— begin Dataset rows —

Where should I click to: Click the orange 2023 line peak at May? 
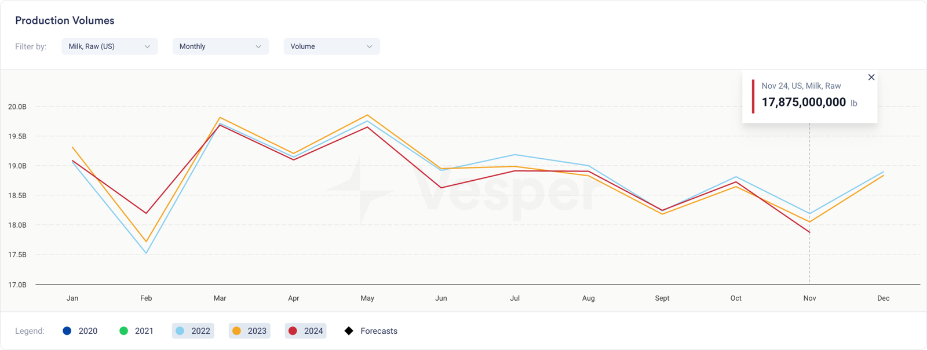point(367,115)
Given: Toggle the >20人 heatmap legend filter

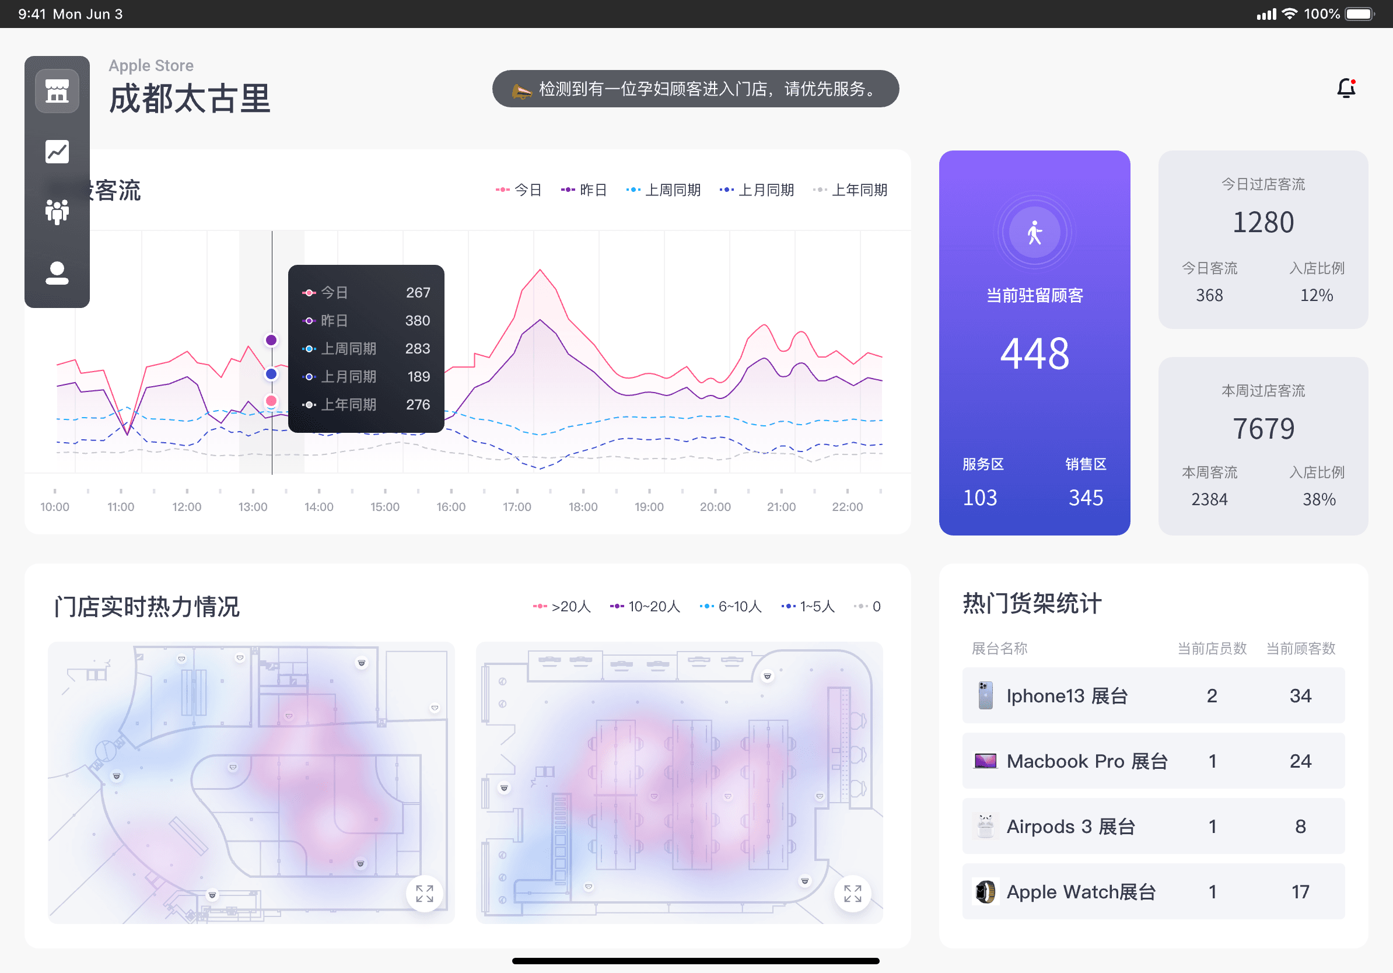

— end Dataset rows —
— begin Dataset rows —

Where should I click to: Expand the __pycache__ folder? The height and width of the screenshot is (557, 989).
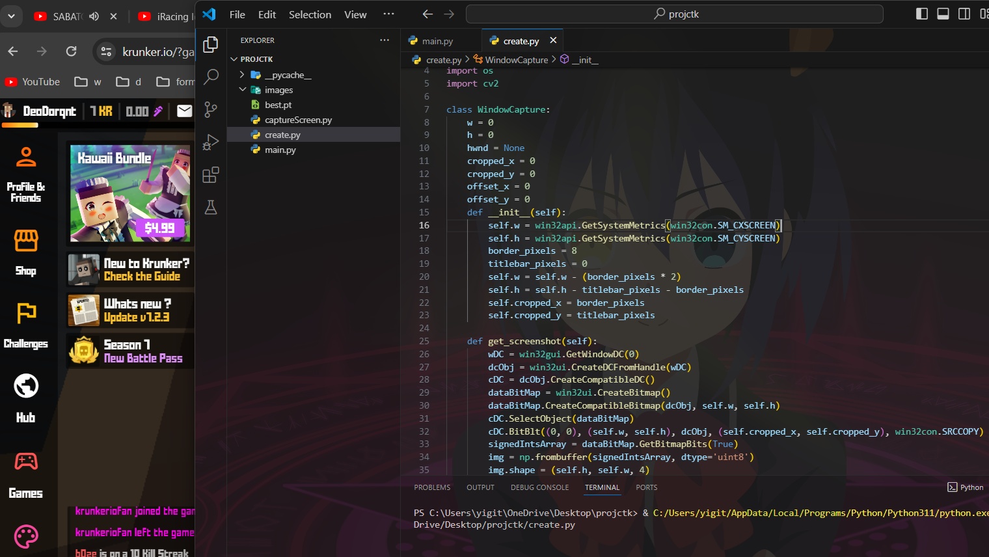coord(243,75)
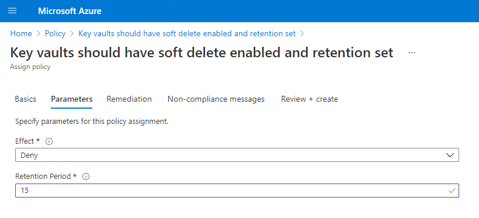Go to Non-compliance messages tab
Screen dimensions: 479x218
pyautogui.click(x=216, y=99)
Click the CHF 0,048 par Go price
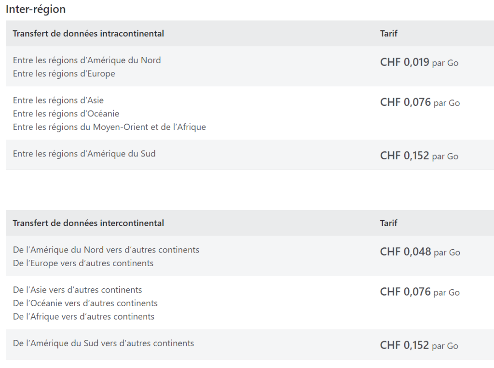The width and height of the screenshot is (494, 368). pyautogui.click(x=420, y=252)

— end Dataset rows —

### What you are asked to do
Put the material from the line containing "Where should I click to: Click" through the line containing "Given: Toggle the >20人 heatmap legend filter" into a numbered list. Skip blank lines and leave out the pictures.

### Solution to this exercise
1. Where should I click to: Click the orange 2023 line peak at May? 
2. point(367,115)
3. Given: Toggle the >20人 heatmap legend filter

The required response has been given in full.